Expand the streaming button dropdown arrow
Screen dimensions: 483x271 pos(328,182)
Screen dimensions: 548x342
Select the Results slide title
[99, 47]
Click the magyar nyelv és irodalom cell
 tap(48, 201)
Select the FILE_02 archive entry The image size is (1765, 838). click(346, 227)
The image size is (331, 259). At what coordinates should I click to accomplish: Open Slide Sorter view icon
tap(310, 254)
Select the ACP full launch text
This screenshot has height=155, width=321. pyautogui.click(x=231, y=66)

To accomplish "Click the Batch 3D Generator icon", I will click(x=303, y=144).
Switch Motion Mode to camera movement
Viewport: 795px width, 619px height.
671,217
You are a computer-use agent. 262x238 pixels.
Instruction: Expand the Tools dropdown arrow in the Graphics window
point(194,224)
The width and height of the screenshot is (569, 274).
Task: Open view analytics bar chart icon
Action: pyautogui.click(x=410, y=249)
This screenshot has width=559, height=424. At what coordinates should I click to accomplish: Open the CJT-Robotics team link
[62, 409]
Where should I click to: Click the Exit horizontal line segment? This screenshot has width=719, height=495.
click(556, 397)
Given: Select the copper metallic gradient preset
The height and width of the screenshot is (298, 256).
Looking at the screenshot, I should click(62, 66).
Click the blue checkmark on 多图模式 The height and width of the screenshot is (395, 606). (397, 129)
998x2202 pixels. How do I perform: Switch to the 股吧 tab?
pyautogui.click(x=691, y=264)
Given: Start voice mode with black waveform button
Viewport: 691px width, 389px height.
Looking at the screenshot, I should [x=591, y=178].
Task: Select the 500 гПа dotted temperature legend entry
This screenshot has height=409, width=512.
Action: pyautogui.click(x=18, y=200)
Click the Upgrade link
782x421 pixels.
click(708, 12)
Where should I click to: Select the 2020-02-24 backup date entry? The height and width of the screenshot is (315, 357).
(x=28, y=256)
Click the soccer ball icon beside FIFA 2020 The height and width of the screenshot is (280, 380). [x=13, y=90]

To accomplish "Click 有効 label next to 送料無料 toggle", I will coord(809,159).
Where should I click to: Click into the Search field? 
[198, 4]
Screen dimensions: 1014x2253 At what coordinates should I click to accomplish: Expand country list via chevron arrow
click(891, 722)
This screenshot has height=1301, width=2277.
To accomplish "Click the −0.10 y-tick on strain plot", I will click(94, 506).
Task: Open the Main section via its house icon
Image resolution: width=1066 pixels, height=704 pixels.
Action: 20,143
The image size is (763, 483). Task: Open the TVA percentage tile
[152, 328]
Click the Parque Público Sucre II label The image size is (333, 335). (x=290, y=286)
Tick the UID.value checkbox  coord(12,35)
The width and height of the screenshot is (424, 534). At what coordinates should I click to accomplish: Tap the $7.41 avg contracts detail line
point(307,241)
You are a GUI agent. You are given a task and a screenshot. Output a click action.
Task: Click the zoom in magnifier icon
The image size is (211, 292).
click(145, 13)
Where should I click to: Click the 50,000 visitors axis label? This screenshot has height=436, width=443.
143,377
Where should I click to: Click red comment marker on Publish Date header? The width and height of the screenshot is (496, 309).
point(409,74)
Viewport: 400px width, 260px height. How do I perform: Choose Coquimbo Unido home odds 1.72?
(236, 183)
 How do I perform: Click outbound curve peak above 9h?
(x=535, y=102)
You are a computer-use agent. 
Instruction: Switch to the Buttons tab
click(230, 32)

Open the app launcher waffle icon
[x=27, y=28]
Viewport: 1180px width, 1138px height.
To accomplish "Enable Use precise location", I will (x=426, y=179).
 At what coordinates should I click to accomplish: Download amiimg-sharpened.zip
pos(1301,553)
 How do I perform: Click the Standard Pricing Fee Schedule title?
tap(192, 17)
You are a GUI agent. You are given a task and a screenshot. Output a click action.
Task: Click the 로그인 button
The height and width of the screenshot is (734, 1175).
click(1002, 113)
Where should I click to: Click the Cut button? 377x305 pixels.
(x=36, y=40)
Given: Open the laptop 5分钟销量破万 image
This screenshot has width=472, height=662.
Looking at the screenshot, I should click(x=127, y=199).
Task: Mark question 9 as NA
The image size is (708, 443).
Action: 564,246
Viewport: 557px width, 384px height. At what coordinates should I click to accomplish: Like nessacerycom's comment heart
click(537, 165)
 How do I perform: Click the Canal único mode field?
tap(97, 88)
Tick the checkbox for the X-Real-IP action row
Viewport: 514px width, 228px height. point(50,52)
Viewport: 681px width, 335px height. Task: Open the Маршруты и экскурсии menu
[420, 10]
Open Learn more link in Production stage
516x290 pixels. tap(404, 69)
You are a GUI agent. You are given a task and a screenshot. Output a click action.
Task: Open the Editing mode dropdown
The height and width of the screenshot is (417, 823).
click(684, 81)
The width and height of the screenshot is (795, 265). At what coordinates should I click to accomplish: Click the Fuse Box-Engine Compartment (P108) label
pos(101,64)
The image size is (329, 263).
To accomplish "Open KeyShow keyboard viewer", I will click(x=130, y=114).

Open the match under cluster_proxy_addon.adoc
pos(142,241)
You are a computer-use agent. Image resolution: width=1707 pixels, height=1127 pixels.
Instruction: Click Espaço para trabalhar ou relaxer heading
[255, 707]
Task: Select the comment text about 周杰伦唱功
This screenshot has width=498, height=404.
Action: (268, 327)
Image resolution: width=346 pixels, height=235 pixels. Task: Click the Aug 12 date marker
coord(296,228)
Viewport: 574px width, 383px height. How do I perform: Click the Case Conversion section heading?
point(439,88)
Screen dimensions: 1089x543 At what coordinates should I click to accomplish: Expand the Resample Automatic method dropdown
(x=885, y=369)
══════════════════════════════
**Your instructions**:
With the first line of the material as the start and the line containing "You are a computer-use agent. 262x238 pixels." as the end, repeat that span exactly and add nothing.

**Written response**:
Expand the streaming button dropdown arrow
Screen dimensions: 483x271 pos(328,182)
Screen dimensions: 548x342
Select the Results slide title
[99, 47]
Click the magyar nyelv és irodalom cell
 tap(48, 201)
Select the FILE_02 archive entry The image size is (1765, 838). click(346, 227)
The image size is (331, 259). At what coordinates should I click to accomplish: Open Slide Sorter view icon
tap(310, 254)
Select the ACP full launch text
This screenshot has height=155, width=321. pyautogui.click(x=231, y=66)

To accomplish "Click the Batch 3D Generator icon", I will click(x=303, y=144).
Switch Motion Mode to camera movement
Viewport: 795px width, 619px height.
671,217
You are a computer-use agent. 262x238 pixels.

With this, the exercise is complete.